Juan Bautista Vigil y Alarid (1792–1866) was acting Governor of New Mexico in 1846 during the period when the United States consolidated military rule over the former territory of Mexico following the Mexican–American War. As such, Alarid was the last Mexican governor of New Mexico.

Early career
Juan Bautista Vigil y Alarid was born in Santa Fe, New Mexico in 1792, son of Domingo Vigil and María Francisca Alarid, both from military families.
In 1808 he married Rafaela Sánchez in Tomé, New Mexico.
After the independence of Mexico from Spain in 1821, he became secretary of state to the first Mexican governor of New Mexico, Francisco Javier Chávez.
He was to serve in various positions in the New Mexican government until the United States take-over.

New Mexico was at first a province of the Estado interno del Norte, with capital in Chihuahua.  
In May 1824 Vigil was New Mexican deputy to the state congress in Chihuahua.
As of 6 July 1824, New Mexico was made a separate territory, with El Paso del Norte (now called Ciudad Juárez) transferred from New Mexico to the State of Chihuahua, a move that Vigil opposed.

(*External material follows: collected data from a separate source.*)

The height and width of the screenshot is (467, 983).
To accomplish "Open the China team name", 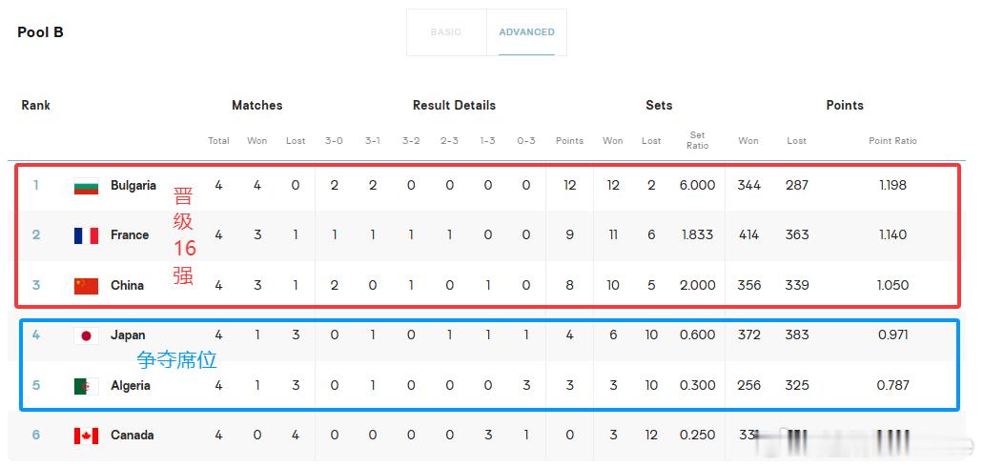I will click(x=127, y=285).
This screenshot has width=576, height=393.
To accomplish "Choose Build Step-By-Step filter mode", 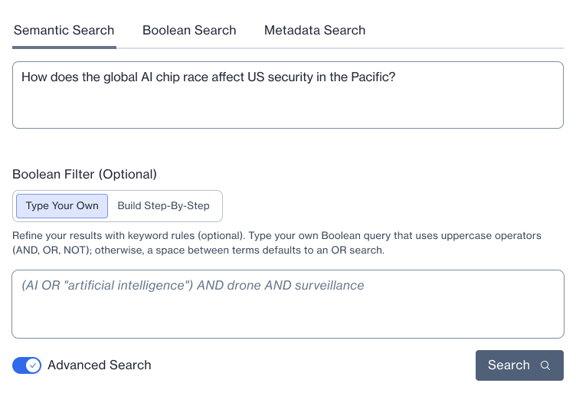I will pos(163,206).
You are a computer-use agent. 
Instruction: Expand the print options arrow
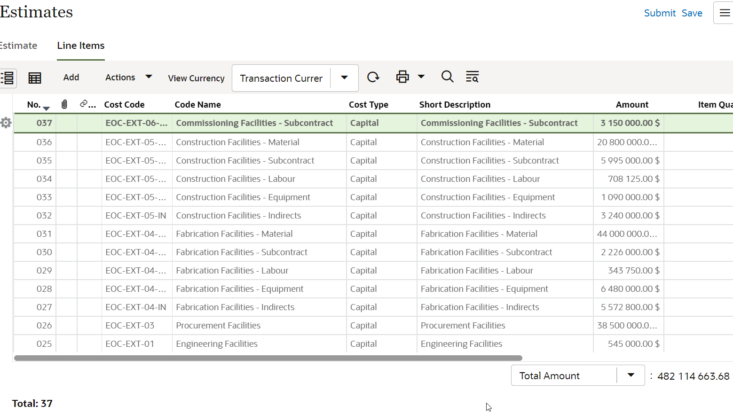point(421,77)
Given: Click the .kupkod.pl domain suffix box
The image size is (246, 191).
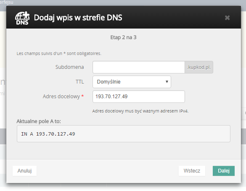Looking at the screenshot, I should (x=199, y=67).
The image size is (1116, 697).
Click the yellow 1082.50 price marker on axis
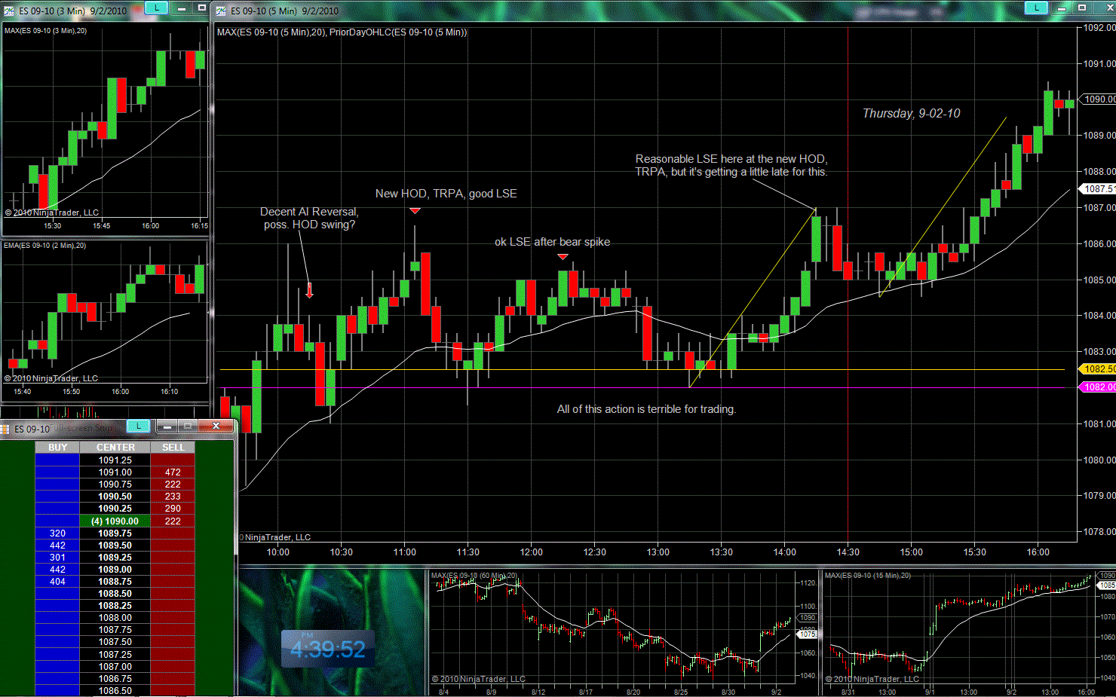pyautogui.click(x=1098, y=369)
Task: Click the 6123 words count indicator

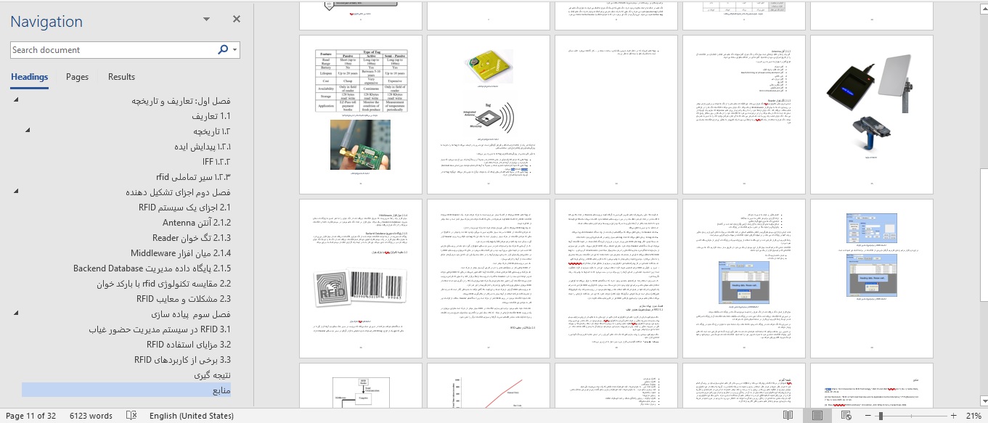Action: tap(91, 416)
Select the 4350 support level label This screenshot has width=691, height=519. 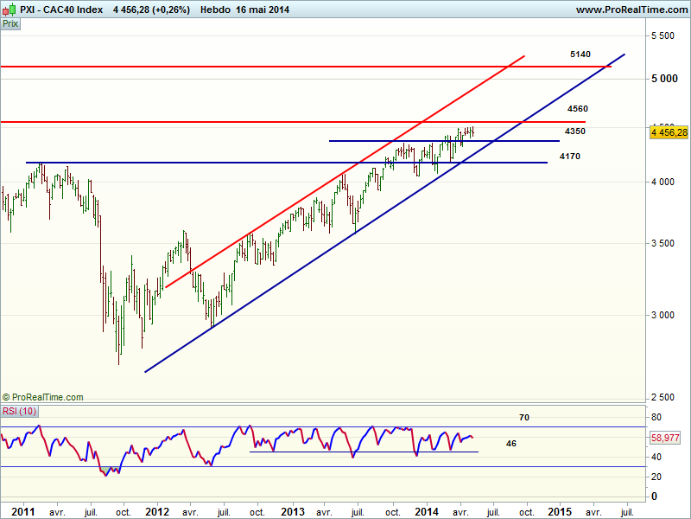coord(574,131)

In 1826 Vigil was appointed customs collector by the central government, in charge of regulating the trade with the United States via the Santa Fe Trail, 
a difficult position and one in which he came to blows with the trader Charles Bent.

Acting governor

Vigil y Alarid was left in charge as acting Governor of New Mexico when his predecessor Manuel Armijo fled Santa Fe to escape the approaching U.S. troops under General Stephen W. Kearny. On 19 August 1846 he accepted the defeat of New Mexico and pledged the loyalty of himself and his fellow citizens to the United States.
In his speech he said, presumably reflecting the views of other leading citizens:

In September 1846 Kearny appointed Charles Bent as Vigil y Alarid's successor.

Later career

Vigil y Alarid moved south to Aldama, just north of Chihuahua city, some time before 1851.
He was elected to the local council of Guadelupe on 10 February 1852.
The head of the council was Father Ramón Ortiz, who was also the commissioner of repatriation for emigrants from New Mexico.
He participated with Ortiz in organizing the festivities for Mexican Independence Day on 16 September 1852.
However, Vigil testified against Ortiz during an investigation of his activities as emigrant commissioner the next year, that led to dismissal of Ortiz. After 1846, Alarid y Vigil fought for the rights of Mexicans by using the Treaty of Guadalupe Hidalgo to their advantage, until he considered that, in fact, his Mexican homeland "had died." After losing a political office in New Mexico, he ended up allying with Mexico again and defended the old loyalties.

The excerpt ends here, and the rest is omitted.